“Surviving Climate Change: the struggle to avert global catastrophe” review

“Surviving Climate Change: the struggle to avert global catastrophe” review

Surviving Climate Change

ed David Cromwell and Mark Levene
Pluto Press, 2007

This, the first multi-authored book from Crisis Forum, set up for the study of crises in the C21st (www.crisis-forum.org.uk), is for those who want to read about what is really going on around the politics of climate change. Governments and business keep reassuring the public they are going to fix the problem. This book brings together some leading activists who disagree. They expose the inertia, denial, deception – even threats to our civil liberties – which comprise mainstream responses from civil and military policy makers, and from opinion formers in the media, corporations and academia.

Climate change is a pressing reality. From hurricane Katrina to melting polar ice, and from mass extinctions to increased threats to food and water security, the link between corporate globalization and planetary blowback is becoming all too evident.

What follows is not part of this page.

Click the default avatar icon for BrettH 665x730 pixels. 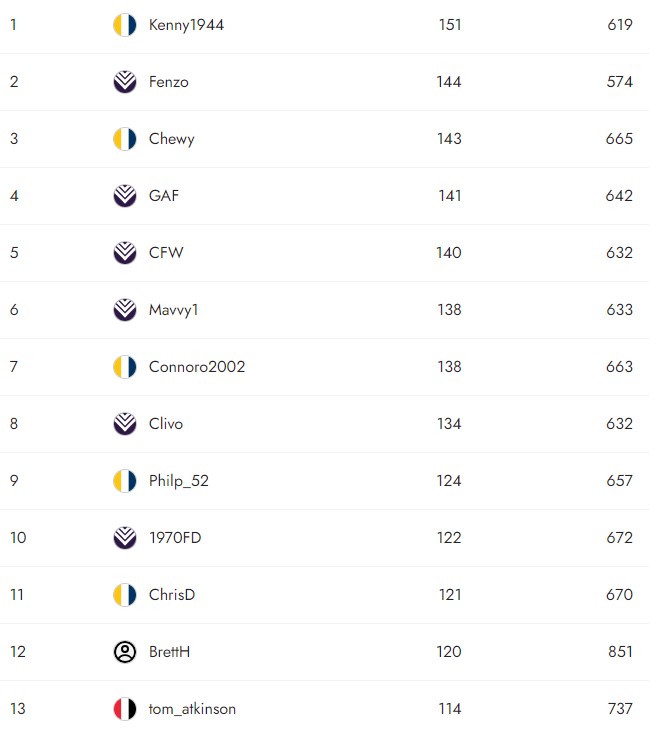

An epochal change is called for in the way we all engage with the climate crisis. Key to that change is Aubrey Meyer’s proposed ‘Contraction and Convergence’ framework for limiting global carbon emissions. This book, which also includes contributions by Mayer Hillman and George Marshall, is a powerful guide to how mass mobilisation can avert the looming catastrophe.

Dr Mark Levene is Reader in Comparative History at Southampton University, Crisis Forum co-founder and Director of the “Climate change and violence” project. He gave MAW’s 2009 Remembrance Sunday lecture at the Imperial War Museum.